* [TASK TO COMPLETE]: The exercise calls for the lines from the one containing "Where should I" to the end of the data below to be output exactly, pictures excluded.

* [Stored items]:
--------------------------------------------------

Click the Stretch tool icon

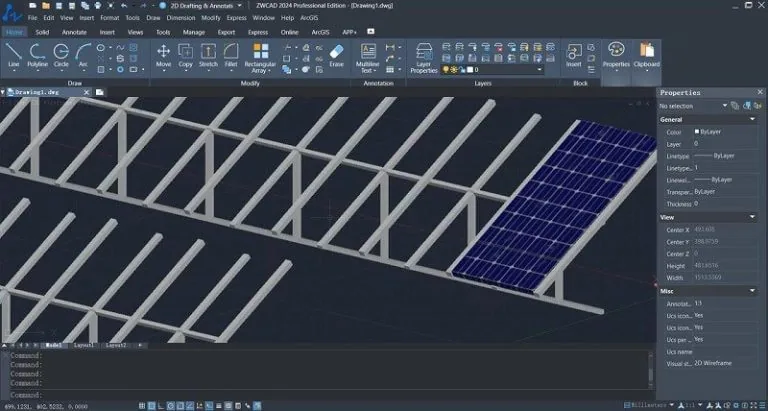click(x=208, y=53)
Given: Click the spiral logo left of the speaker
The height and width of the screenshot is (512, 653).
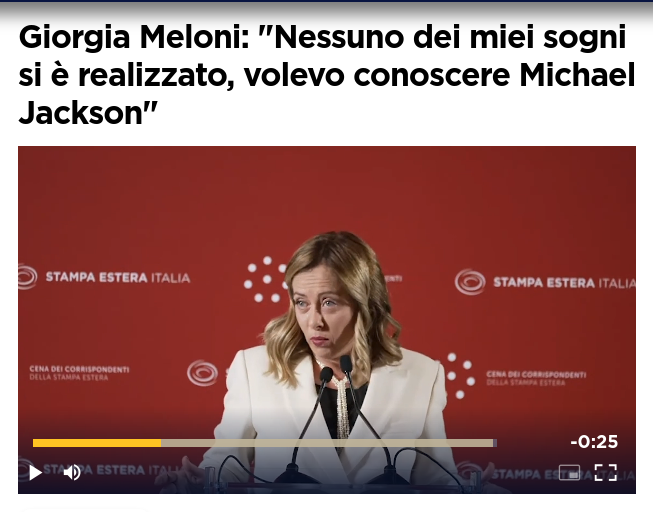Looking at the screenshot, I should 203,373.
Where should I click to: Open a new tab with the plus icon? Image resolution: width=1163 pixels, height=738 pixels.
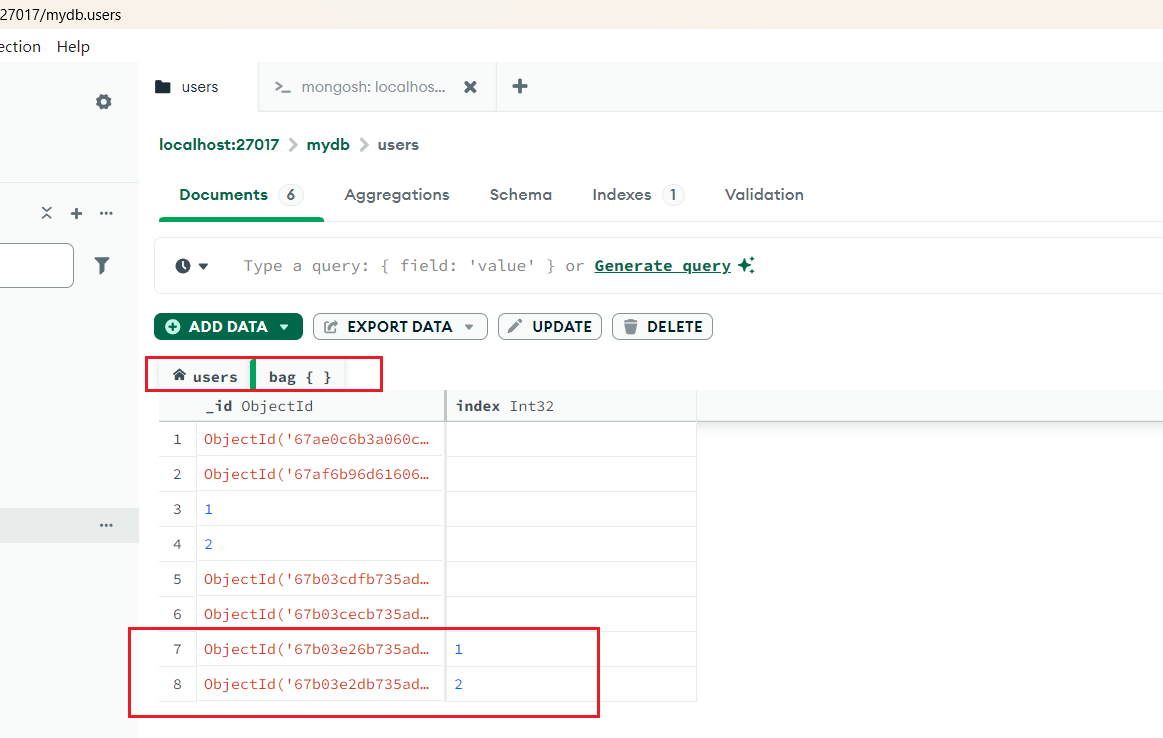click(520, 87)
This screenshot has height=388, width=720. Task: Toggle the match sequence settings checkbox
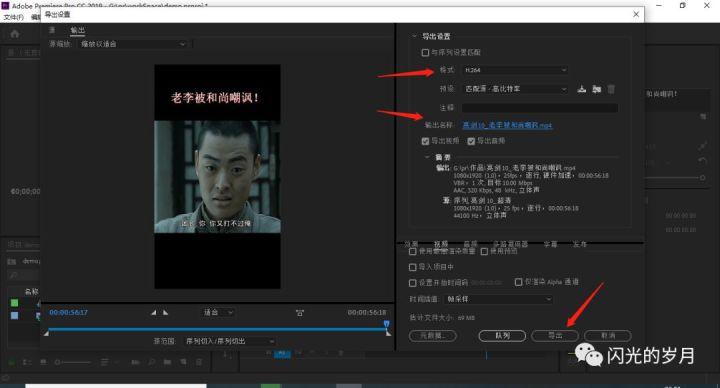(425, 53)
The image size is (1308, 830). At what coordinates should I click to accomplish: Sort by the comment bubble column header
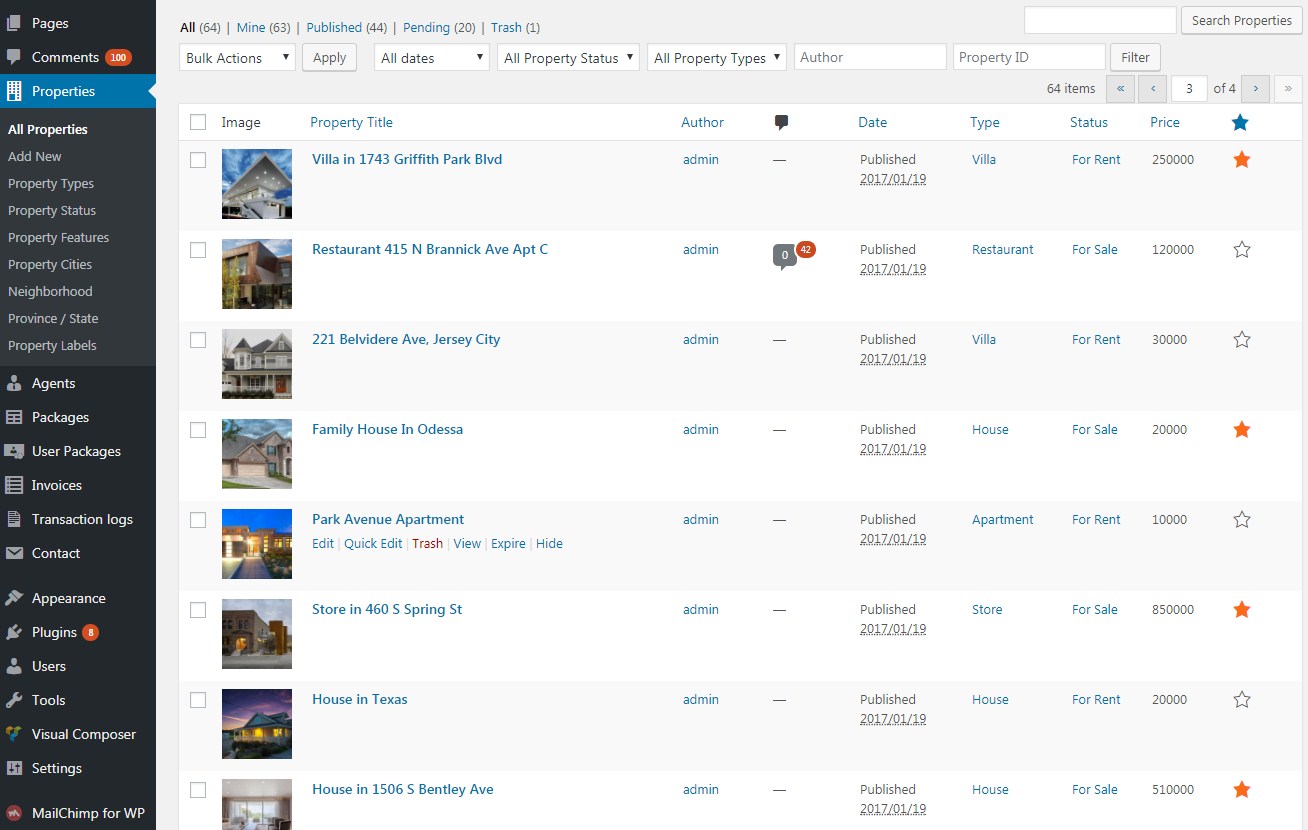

--------------------------------------------------

* [RESPONSE]:
Where should I click to: Open a new tab with the plus icon? Image resolution: width=1163 pixels, height=738 pixels.
click(520, 87)
This screenshot has height=388, width=720. Task: Toggle the match sequence settings checkbox
(425, 53)
The image size is (1308, 830). At what coordinates should I click to accomplish: Sort by the comment bubble column header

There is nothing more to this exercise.